** RECORD SET **
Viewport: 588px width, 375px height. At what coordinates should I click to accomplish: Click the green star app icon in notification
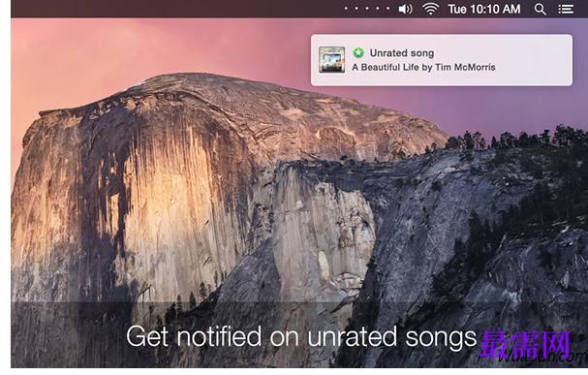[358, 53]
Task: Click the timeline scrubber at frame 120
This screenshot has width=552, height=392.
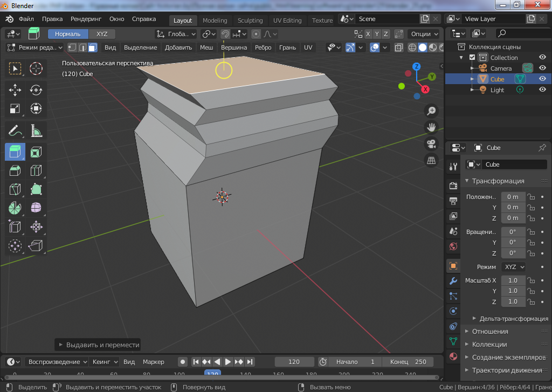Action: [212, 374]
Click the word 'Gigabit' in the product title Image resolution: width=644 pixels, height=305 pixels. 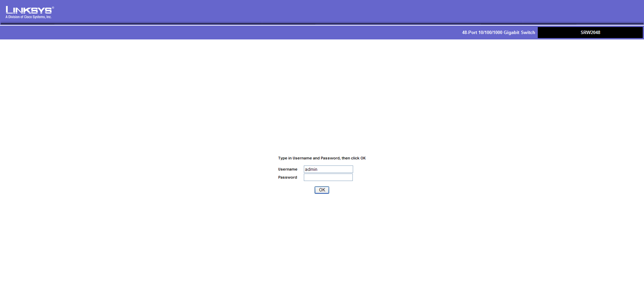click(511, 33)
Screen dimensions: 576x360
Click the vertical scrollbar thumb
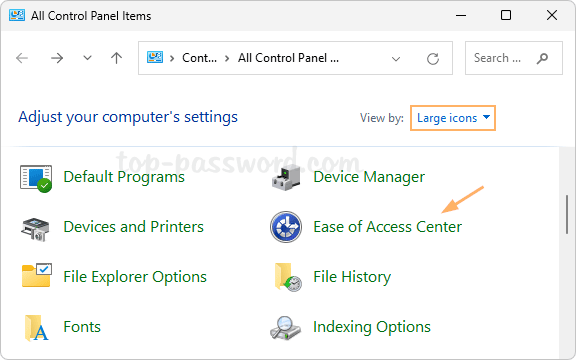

---

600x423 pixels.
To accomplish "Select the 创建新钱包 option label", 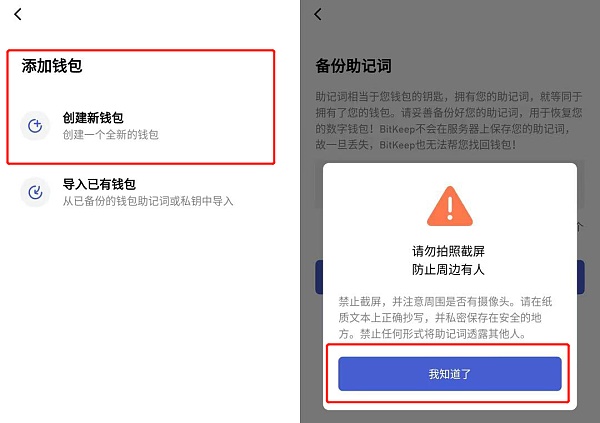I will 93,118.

** THE TASK **
In the listing above, find the line containing "Screen dimensions: 576x360" and the line containing "Click the vertical scrollbar thumb", then quote both, plus every line between them, exactly as written.

** WRITTEN REPLY **
Screen dimensions: 576x360
Click the vertical scrollbar thumb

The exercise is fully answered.